When a situation alarms you stop for a moment and think: is this a “me problem” or a “we problem”? Sometimes our fears are products of the wrongdoings our partner has done; thus, it’s a “we problem” that the two of you need to work through. The fear was birthed in and is exclusive to this relationship. Handle it now. Ask yourself, honestly, if you’re willing to forgive the other person and move forward. Your partner should also assume responsibility for his/her actions and adjust their behavior to help rebuild your sense of security in the relationship.
Other times the fear exists regardless of who your partner is; the person can change but the fear remains intact (ex: all friends of the opposite sex are a threat). This is a “me problem”. No one is immune to doing this. We all carry our experiences of the past with us, especially when it was something that caused us immense pain. We don’t want to re-live our mistakes, so we integrate the lessons we’ve learned into our hardwiring. Nonetheless, it’s key that you reframe the situation in your mind from: They are the issue to I have some inner work to do. This seems tiny, but by doing so you endow yourself with the power to take control of the situation. You shouldn’t adjust your partner’s life to comfort your fears, and quite frankly, another person shouldn’t be able to fight your fears for you.

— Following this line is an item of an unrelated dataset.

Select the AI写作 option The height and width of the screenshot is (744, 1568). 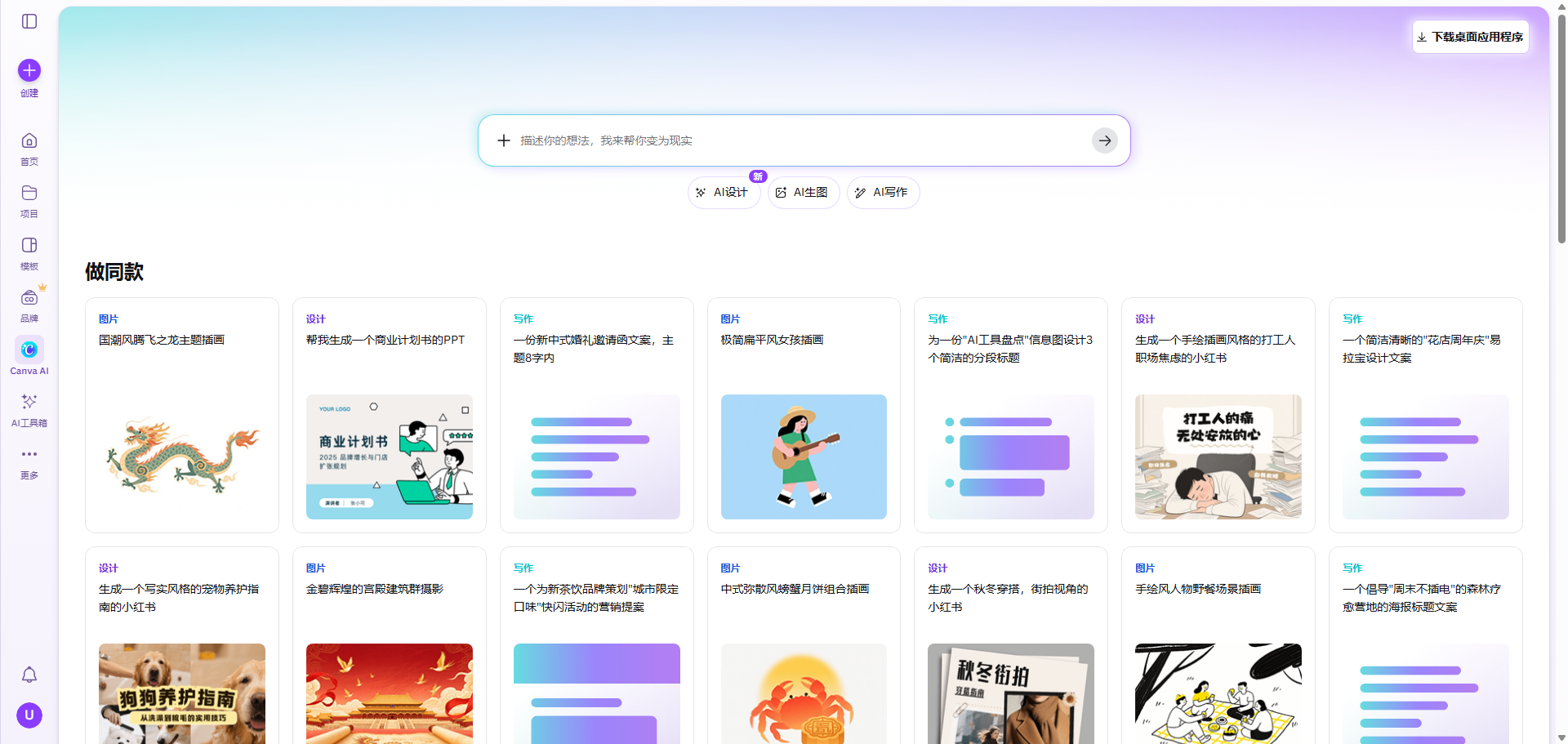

Your partner does play an important role, though. It is because them that you’ve discovered these unconscious feelings. Any good, healthy relationship will eventually mirror your truest self back at you. Talk openly. Give words to the emotional experience you’re having so they understand. Show your partner the riddles that live inside of you, and let them love you as you figure them out. This is intimacy.
Now, the word “intimacy” has a lot of mushy ideals attached to it. It’s thought of as a sweet closeness you share with another being where there’s lots of kissing, cuddling, and mind reading. These are the rewards we yield, but not accurate depictions of what building intimacy looks like. Spoiler alert: it’s no walk in the park. It’s more like a slow crawl through the flames of hell.
BRINGING IT HOME It begins with you daring to look at what you’re made of. It’s having the self-discipline to call your own character into question before blaming others for your feelings. It’s saying: I refuse to let fear, in any capacity, control my experience of life. I accept that I am responsible for the walls and bridges I build or burn.
When you face yourself with fire, you incinerate the fears that would normally arrest your experience of life. Walls dissolve, chains break, and slowly you find yourself free to chart unfamiliar territory. And so I say again, this time with much more depth, the rule: A relationship - with yourself and with others - must make your world bigger.